FAQ
I have a file in HDFS which has the following format:
c1<space>c2<space>c3<space>c4<tab>c5<space>c6<space>c7

where cX represents column X.

Can someone please show me how I can create a table in Hive for this?

I tried the following but it gave an error:
CREATE TABLE test (
c1 STRING,
c2 STRING,
c3 STRING,
c4 STRING,
c5 STRING,
c6 STRING,
c7 STRING )
ROW FORMAT SERDE 'org.apache.hadoop.hive.contrib.serde2.RegexSerDe'
WITH SERDEPROPERTIES ('regex'='(\w+) (\w+) (\w+) (\w+)\t(\w+) (\w+) (\w+)')
STORED AS TEXTFILE;

hive> load data inpath '/user/hadoop/test' into table test;

hive> select * from test;
OK
Failed with exception
java.io.IOException:org.apache.hadoop.hive.serde2.SerDeException: This
table does not have serde property "input.regex"!

Thank you very much =)

Search Discussions

  • Zheng Shao at Sep 10, 2009 at 4:59 am
    WITH SERDEPROPERTIES ('input.regex'='(\\w+) (\\w+) (\\w+) (\\w+)\\t(\\w+)
    (\\w+) (\\w+)')

    The reason for double backslash is that Hive string constant will take one
    level of escaping, and the regular expression will take another level.

    Please let us know where you see the 'regex'='...' syntax. It's outdated. We
    need to update it.

    Zheng
    On Wed, Sep 9, 2009 at 9:15 PM, Mayuran Yogarajah wrote:

    I have a file in HDFS which has the following format:
    c1<space>c2<space>c3<space>c4<tab>c5<space>c6<space>c7

    where cX represents column X.

    Can someone please show me how I can create a table in Hive for this?

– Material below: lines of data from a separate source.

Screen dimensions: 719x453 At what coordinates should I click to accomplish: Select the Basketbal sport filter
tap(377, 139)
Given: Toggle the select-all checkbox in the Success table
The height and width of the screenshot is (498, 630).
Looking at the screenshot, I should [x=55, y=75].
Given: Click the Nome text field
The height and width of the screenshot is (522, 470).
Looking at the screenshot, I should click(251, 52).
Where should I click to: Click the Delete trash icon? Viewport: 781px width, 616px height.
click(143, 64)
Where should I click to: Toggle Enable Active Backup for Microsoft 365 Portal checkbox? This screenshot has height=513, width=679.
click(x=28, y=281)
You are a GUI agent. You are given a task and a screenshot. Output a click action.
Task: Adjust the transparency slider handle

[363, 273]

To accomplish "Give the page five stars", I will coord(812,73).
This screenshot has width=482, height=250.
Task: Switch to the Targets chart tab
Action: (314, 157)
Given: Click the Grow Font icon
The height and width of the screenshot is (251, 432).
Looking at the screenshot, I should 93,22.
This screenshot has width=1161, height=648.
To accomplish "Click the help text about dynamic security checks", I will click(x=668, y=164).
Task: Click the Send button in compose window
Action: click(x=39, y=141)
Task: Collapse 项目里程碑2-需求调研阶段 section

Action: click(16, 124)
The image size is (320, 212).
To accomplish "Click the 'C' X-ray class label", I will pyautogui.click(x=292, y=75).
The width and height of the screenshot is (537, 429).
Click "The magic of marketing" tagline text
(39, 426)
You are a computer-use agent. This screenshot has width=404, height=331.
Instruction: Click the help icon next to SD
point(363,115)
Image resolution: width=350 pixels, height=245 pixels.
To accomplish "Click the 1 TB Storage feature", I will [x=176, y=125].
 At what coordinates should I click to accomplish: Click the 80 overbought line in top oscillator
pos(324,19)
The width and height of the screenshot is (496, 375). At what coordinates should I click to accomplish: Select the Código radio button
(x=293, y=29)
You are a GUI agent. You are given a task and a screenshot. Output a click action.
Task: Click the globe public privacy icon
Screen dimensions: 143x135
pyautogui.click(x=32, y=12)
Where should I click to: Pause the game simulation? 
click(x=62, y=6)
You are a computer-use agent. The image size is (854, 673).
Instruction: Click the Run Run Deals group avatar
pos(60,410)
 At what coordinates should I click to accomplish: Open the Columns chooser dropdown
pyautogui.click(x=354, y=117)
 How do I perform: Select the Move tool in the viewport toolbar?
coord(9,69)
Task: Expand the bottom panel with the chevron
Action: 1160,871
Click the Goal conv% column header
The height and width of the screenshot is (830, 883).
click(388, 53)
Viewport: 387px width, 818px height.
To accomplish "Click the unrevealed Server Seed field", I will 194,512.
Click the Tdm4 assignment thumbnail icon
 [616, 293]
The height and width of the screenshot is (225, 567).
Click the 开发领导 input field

    I tried the following but it gave an error:
    CREATE TABLE test (
    c1 STRING,
    c2 STRING,
    c3 STRING,
    c4 STRING,
    c5 STRING,
    c6 STRING,
    c7 STRING )
    ROW FORMAT SERDE 'org.apache.hadoop.hive.contrib.serde2.RegexSerDe'
    WITH SERDEPROPERTIES ('regex'='(\w+) (\w+) (\w+) (\w+)\t(\w+) (\w+) (\w+)')
    STORED AS TEXTFILE;

    hive> load data inpath '/user/hadoop/test' into table test;

    hive> select * from test;
    OK
    Failed with exception
    java.io.IOException:org.apache.hadoop.hive.serde2.SerDeException: This table
    does not have serde property "input.regex"!

    Thank you very much =)

    --
    Yours,
    Zheng
  • Mayuran Yogarajah at Sep 10, 2009 at 6:48 pm

    Zheng Shao wrote:
    WITH SERDEPROPERTIES ('input.regex'='(\\w+) (\\w+) (\\w+)
    (\\w+)\\t(\\w+) (\\w+) (\\w+)')

    The reason for double backslash is that Hive string constant will take
    one level of escaping, and the regular expression will take another level.

    Please let us know where you see the 'regex'='...' syntax. It's
    outdated. We need to update it.

    Zheng
    I really wish I had just made all the columns tab separated =/
    Thanks for the regexp, it now correctly parses the file.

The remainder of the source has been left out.